Asked about any of the gear he had come to rely upon out there in the field – or any hardware that had ever failed him – a smile colored Rick Ridgeway’s tone. “Yeah. Yeah, I got a good one for you. When we went to K2 in 1978, Nike was one of many sponsors, and in addition to some super important cash, they gave us training shoes that they had just designed, they were called LDVs and it was like one of the very first track and field training shoes ever made. So some of us wore them as trekking shoes [while headed] into base camp. And back then it was 110-mile walk, 220 miles round trip, and we wore these training shoes in and out and by the time we got out, they were more tape than shoe. But John Roskelley and I had kept notes about how they could be improved to make them into a lightweight, flexible, but durable trekking shoe. And Nike took those notes and they came out with a line of trekking shoes with fabric uppers – GORE-TEX fabric – that were flexible. And they incorporated our design notes and they were the first fabric upper trekking shoe anybody ever made and they were a big hit and they started a whole kind of subcategory of the shoe industry.”
“And then those shoes, the three models that Nike released when they came out, they ran ads in the outdoor magazines with the picture of Roskelley and I at the base of K2 wearing these things full of holes and that little story was under there. So we were also in their first ad. One was called the Lava Dome. And the Approach and the third was called the Magma.”
So it’s not just the Tibetan chiru that can thank Rick Ridgeway, but anyone looking for some decent mountaineering gear, too. Beyond the gear, if you’re looking for guidance on how to get into adventuring, Ridgeway’s advice boils down to this: just go do it. But he added some nuance, too.

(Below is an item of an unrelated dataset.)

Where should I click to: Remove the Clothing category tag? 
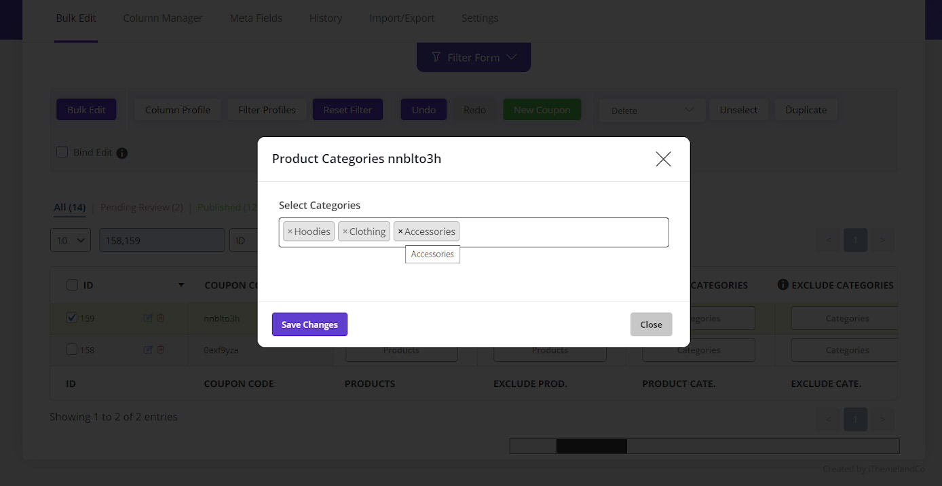345,231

“My advice is to pick an adventure and a place to have an adventure that really increases the likelihood that you're going to enjoy yourself, that you're going to have a good time. And part of that good time is going to be finding pleasure in being in wilderness. I really recommend anybody to think about what their own particular interests are, what their skills are, what kind of place in the world they gravitate to, and pick something to do there. But if you're just starting out, don't pick something that has kind of a high possibility of being so uncomfortable you may not want to go back again. So get into it, stepwise like that, but get into it in a place where you can increase the likelihood of falling in love with the place and with nature, because that's going to provide the highest likelihood you're going to get hooked and that it's going to change you.”
“And then after you start, getting it into your soul, the beauty, the solace of the experiences – then those override the pain, which is going to be there if you keep doing it and you keep upping the challenge a little bit. Back in the day when I was starting out, we didn't even think about training, like nobody that I knew trained, we just went out and did it. So if you had a Himalayan climb coming up, well, you just tried to get out and do a few climbs before you went to the Himalayas. I didn't consider it training, I just considered it doing.”

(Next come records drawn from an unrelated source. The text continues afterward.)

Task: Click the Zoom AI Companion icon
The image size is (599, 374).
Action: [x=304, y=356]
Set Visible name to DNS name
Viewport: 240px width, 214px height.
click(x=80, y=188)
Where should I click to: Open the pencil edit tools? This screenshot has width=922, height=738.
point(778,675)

While out there just doing, despite his caution, reason, and commitment to always make it home to his family, Rick was nonetheless confronted with dangers so great they called up those greatest questions in life. When I asked him about his greatest challenges in the field, he answered not with any specific ascent or traverse or exploration, but rather with the existential.
“I think the biggest challenges in my outdoor life were the times when I came really close to not coming home. And I had to, in some cases, not only dig deep to survive, but I had to reconcile my mortality in a really deep way and that was hard, it is hard for anybody to do that. But the rewards of having done that are immense. The value that reconciling your own mortality can bring to the way you live your life at sea level on a daily basis can be one of the most important things you can achieve in your life.”
And what had those moments of deepest navel gazing taught Ridgeway? That, within reason, getting out there is not only worth it, but almost essential. I asked Rick about a few of the places he felt anyone who could see should see, and again he eschewed the obvious (Everest, the South Pole, Iguazu, and so on), instead speaking of the uncharted.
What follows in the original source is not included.